The main thing you missed in Week 2 and 3 of rehearsal was costume fittings. At one point during that period I said on my Facebook status that, with apologies to my friends who do wardrobe, I believe costume fittings exist to make me miserable. They really are the stage manager’s worst nightmare. It’s hard enough to schedule rehearsals, now all of a sudden the costume designer wants to take someone (always the person hardest to spare at that moment) not only out of rehearsal, but usually to send them to some costume shop that is rarely in the same neighborhood as the rehearsal space. Figuring out how to get everyone to the necessary fittings in a timely manner, and without disrupting what the director wants to rehearse, and taking into account that the rehearsal or the fitting could take less or more time than expected, is probably one of the hardest activities a stage manager ever has to do. For the most part it’s over, although we do have some final wig fittings to work in on Saturday. I have a hunch how I could make that work, but John (the director) may have a reason not to want to do it that way. We’ve had a very good collaboration with scheduling, which I always appreciate.
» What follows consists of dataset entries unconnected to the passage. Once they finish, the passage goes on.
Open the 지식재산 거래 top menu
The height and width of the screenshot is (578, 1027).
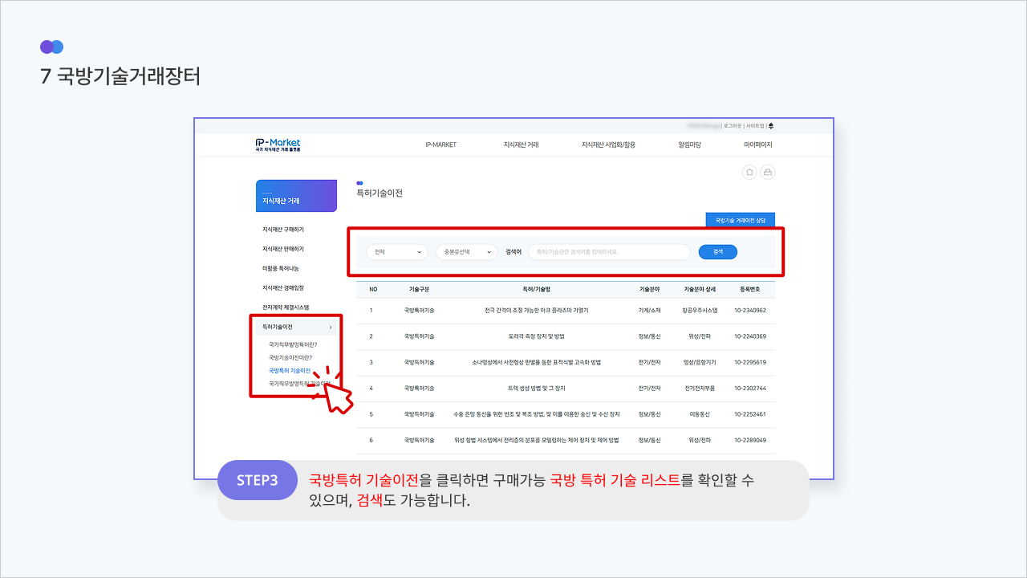(x=521, y=145)
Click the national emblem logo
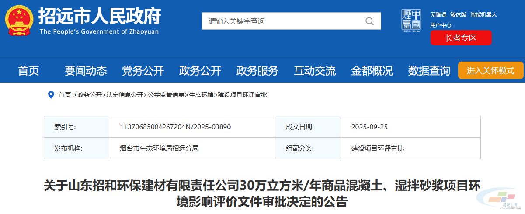Screen dimensions: 525x214 [19, 21]
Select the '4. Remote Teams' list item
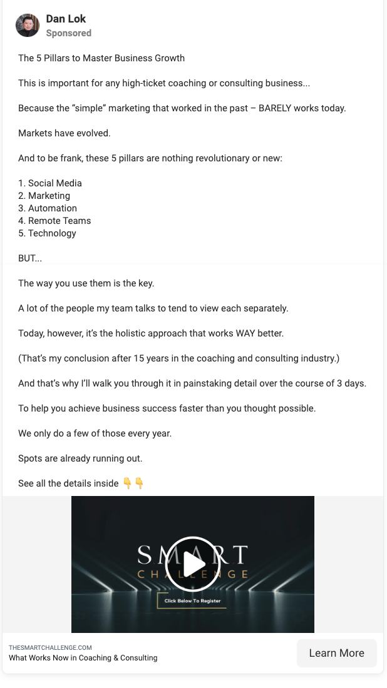This screenshot has width=387, height=688. click(54, 221)
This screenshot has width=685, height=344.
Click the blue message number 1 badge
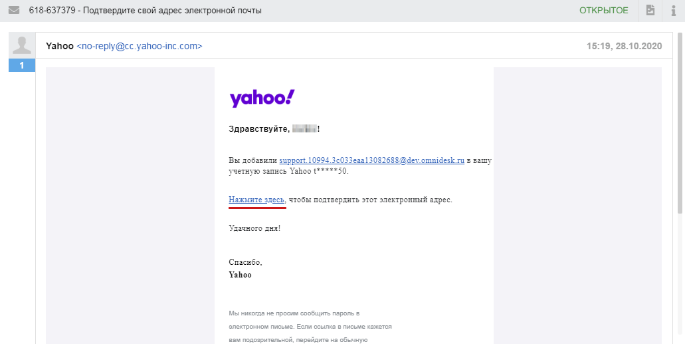(22, 65)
Today our playwright, Jeff Hatcher, returned from Minneapolis to visit us again. I can’t remember exactly when he left but it’s probably been at least two weeks since he’s been in rehearsal, so a whole show has sprung up while he was gone! He seemed very pleased to see how things are coming along. It must be quite the change for him to go from seeing his work read off the page by actors struggling to remember their new blocking, to coming back and seeing a show almost ready to be put in front of an audience.

We’ve had increasing visits from designers, our fight director and vocal coach. It’s always nice to have other collaborators in the room.